The Balmer series is associated with transitions to or from the n=2 level of the hydrogen atom, the shortest wavelength occur between $n_1=2$and $n_2=\infty$.

The wavelength is,

$$\begin{gathered} \frac{1}{{\lambda }_{B,short}}=\frac{A}{hc}\left(\frac{1}{4}-\frac{1}{\infty }\right) \\ =\frac{A}{4hc} \\ {\lambda }_{B,short}=\frac{4hc}{A} \end{gathered}$$

The longest wavelength occur between $n_1=2$and $n_2=3$.

The wavelength is,

$$\begin{gathered} \frac{1}{{\lambda }_{B,long}}=\frac{A}{hc}\left(\frac{1}{4}-\frac{1}{9}\right) \\ =\frac{5A}{36hc} \\ {\lambda }_{B,long}=\frac{36hc}{5A} \end{gathered}$$

The range of the wavelength is just the difference between the longest and shortest wavelengths.

$$\begin{gathered} ∆{\lambda }_B={\lambda }_{B,long}-{\lambda }_{B,short} \\ =\frac{36hc}{5A}-\frac{4hc}{A} \\ ∆{\lambda }_B=\frac{16hc}{5A} \end{gathered}$$

….. (3)

Substitute $4.136\times {10}^{-15}eV\cdot s$for h,$3\times {10}^8\hspace{0.33em}\frac{m}{s}$for c , and 13.6 eV for A in equation (1).

$$\begin{gathered} ∆{\mathrm{\lambda }}_{\mathrm{B}}=\frac{16\left(4.136\times {10}^{-15}\mathrm{eV}.\mathrm{s}\right)\left(3\times {10}^8\mathrm{m}/\mathrm{s}\right)}{5\left(13.6\mathrm{eV}\right)} \\ =2.92\times {10}^{-7}\mathrm{m} \\ =292\mathrm{mm} \end{gathered}$$

Therefore, the wavelength range is 292 nm.

(d) Define the frequency range of the Balmar series:

The frequency is the speed of light divided by the wavelength.

$$\begin{gathered} ∆f_B=\frac{c}{{\lambda }_{B,short}}-\frac{c}{{\lambda }_{B,long}} \\ =\frac{1A}{4h}-\frac{5A}{36h} \end{gathered}$$

$∆f_B=\frac{A}{9h}$ ….. (4)

Substitute $4.136\times {10}^{-15}eV\cdot s$for h , and 13.6 eV for A in equation (2).

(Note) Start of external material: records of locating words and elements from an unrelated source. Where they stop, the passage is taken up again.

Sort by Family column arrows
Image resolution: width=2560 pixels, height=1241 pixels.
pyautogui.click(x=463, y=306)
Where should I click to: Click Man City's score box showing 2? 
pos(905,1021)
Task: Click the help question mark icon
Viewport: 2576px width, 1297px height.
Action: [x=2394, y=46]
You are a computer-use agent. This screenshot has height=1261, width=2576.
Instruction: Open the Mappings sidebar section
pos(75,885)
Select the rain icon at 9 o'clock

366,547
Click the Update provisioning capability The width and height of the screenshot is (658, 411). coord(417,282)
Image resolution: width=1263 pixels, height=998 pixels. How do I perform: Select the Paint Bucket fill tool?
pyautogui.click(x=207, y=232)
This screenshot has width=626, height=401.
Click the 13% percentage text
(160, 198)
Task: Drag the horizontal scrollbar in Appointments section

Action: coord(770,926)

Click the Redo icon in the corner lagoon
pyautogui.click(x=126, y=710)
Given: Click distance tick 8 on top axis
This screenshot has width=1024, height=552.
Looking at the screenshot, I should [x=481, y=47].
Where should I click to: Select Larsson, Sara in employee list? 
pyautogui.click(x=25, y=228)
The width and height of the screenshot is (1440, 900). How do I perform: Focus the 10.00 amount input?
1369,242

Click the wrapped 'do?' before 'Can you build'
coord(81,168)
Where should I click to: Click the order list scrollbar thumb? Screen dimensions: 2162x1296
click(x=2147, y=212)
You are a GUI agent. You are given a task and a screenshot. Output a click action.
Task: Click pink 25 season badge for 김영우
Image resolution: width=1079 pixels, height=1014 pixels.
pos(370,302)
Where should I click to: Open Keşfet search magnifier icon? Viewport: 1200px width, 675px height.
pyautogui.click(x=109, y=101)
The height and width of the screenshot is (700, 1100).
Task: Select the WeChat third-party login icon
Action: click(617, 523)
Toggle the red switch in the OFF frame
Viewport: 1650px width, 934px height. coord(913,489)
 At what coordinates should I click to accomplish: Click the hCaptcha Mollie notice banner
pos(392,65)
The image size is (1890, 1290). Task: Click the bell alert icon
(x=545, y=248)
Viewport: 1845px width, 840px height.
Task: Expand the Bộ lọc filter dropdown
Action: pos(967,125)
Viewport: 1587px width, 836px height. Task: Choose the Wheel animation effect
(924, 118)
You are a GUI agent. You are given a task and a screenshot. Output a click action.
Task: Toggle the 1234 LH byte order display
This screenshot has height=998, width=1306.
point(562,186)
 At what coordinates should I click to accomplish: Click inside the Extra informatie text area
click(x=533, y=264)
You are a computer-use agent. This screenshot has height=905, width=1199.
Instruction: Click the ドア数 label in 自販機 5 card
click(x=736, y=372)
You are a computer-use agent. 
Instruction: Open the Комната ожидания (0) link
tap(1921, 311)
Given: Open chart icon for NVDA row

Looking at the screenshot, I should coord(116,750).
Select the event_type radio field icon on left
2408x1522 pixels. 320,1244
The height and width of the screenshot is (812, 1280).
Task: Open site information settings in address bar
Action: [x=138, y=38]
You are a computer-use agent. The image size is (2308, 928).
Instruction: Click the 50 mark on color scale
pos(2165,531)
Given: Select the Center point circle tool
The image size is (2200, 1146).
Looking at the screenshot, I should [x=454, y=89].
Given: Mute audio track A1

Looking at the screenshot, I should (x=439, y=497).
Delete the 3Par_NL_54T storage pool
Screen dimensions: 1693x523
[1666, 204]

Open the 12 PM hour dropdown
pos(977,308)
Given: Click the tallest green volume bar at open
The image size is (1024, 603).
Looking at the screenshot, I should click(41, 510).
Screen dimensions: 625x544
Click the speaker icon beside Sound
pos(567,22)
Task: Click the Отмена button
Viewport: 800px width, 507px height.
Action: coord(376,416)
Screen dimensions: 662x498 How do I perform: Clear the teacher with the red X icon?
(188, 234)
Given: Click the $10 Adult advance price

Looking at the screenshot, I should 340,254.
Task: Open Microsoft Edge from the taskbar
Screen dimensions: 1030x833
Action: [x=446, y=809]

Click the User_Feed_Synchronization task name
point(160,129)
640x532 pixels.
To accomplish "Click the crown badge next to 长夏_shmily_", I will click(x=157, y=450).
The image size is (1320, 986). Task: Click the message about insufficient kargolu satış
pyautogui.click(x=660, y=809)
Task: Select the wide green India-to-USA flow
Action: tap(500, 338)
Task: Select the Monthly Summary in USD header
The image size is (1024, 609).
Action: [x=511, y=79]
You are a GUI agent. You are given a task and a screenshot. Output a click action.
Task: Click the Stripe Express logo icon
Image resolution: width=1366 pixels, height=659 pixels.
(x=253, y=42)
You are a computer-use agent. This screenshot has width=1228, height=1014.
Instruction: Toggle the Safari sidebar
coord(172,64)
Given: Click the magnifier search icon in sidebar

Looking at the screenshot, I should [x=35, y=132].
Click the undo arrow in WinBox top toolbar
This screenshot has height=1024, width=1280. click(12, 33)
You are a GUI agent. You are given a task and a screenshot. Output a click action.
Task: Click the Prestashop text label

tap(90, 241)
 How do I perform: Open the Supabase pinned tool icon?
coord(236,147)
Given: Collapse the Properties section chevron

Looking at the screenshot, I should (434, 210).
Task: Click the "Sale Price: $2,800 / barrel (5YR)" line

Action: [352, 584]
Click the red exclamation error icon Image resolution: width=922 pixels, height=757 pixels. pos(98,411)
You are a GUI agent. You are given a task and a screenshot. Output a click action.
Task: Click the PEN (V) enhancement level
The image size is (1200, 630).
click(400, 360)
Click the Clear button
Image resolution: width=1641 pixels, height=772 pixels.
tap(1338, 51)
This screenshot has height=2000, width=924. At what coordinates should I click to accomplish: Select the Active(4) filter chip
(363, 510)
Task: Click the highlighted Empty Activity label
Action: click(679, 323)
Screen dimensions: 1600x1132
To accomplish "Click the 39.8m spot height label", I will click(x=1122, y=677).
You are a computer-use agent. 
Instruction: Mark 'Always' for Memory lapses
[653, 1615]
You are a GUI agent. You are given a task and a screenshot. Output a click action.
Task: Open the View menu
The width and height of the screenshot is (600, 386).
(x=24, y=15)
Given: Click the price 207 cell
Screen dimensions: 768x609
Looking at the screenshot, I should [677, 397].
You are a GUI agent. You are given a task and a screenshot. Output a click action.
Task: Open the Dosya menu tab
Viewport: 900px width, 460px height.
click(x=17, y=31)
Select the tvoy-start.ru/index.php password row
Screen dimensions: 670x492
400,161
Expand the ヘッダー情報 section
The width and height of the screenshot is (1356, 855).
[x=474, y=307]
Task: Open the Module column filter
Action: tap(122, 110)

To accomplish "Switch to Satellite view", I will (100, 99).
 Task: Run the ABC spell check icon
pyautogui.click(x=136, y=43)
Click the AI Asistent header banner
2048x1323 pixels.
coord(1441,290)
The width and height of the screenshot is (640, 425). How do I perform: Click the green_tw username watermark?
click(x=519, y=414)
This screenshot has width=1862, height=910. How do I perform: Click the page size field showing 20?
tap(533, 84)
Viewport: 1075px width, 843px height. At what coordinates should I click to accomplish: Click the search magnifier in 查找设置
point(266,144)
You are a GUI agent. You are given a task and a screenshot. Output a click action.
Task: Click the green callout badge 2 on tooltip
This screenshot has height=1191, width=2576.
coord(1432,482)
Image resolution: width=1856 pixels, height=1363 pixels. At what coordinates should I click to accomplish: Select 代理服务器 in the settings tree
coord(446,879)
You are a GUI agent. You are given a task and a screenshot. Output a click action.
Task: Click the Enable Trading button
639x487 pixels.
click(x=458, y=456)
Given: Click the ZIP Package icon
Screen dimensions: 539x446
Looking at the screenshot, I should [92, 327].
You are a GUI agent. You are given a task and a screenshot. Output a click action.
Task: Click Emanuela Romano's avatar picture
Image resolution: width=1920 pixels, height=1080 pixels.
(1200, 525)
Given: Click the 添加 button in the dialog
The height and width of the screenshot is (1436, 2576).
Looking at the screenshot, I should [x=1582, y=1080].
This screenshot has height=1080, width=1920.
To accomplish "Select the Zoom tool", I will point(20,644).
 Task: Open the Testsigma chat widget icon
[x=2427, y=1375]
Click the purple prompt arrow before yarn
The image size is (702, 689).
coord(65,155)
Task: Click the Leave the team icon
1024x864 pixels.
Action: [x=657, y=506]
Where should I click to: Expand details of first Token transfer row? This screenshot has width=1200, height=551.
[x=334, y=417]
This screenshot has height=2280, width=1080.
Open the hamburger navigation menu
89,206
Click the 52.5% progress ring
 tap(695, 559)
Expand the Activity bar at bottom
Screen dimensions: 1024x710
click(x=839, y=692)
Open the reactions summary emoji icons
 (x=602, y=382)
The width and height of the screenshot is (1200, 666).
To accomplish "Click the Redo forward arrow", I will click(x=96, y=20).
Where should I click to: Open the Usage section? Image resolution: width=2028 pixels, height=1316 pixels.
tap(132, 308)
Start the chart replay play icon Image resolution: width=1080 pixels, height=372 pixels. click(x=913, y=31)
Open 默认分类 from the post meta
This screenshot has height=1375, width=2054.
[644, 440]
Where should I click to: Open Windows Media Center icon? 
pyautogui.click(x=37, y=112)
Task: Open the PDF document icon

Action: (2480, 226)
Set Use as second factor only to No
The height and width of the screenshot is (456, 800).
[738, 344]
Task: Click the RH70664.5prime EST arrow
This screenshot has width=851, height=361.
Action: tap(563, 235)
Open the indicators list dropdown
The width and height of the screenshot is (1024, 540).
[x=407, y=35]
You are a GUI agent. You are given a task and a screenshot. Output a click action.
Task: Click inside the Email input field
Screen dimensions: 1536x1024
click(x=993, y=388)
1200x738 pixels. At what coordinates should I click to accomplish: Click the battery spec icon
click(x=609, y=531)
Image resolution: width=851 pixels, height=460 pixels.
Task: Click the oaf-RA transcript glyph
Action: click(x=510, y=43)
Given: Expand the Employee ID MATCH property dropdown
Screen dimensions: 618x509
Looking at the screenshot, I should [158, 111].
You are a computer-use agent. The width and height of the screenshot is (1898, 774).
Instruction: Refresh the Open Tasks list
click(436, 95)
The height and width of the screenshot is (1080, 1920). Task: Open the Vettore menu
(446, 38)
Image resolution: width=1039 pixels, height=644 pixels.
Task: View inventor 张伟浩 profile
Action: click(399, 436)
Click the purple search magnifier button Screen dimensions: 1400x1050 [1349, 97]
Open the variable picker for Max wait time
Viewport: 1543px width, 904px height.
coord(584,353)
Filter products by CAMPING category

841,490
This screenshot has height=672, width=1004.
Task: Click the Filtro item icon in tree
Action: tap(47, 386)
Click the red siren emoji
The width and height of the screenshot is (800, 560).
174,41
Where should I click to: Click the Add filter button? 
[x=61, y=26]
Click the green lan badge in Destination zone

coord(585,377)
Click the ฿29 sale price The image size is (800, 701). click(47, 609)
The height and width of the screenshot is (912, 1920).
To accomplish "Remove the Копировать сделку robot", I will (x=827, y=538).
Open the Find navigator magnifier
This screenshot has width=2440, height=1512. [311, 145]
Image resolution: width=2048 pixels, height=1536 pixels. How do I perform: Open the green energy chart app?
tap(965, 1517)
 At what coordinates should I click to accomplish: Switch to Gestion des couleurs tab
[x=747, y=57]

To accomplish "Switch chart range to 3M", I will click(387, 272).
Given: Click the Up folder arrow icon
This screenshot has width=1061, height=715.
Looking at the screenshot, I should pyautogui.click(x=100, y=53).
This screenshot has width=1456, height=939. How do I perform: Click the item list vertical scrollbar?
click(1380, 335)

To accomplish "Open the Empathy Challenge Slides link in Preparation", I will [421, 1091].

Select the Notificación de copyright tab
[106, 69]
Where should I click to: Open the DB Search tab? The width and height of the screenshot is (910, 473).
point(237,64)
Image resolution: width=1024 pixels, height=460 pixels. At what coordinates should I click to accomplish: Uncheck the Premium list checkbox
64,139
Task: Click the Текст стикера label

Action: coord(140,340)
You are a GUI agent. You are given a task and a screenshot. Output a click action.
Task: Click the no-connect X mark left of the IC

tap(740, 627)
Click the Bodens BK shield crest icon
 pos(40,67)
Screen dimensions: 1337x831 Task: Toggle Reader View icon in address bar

$$\begin{gathered} ∆{\mathrm{f}}_{\mathrm{B}}=\frac{13.6\mathrm{eV}}{9\left(4.136\times {10}^{-15}\mathrm{eV}.\mathrm{s}\right)} \\ =3.65\times {10}^{14}\mathrm{Hz} \end{gathered}$$

Hence, the frequency range of the Balmar series is $3.65\times {10}^{14}\mathrm{Hz}$.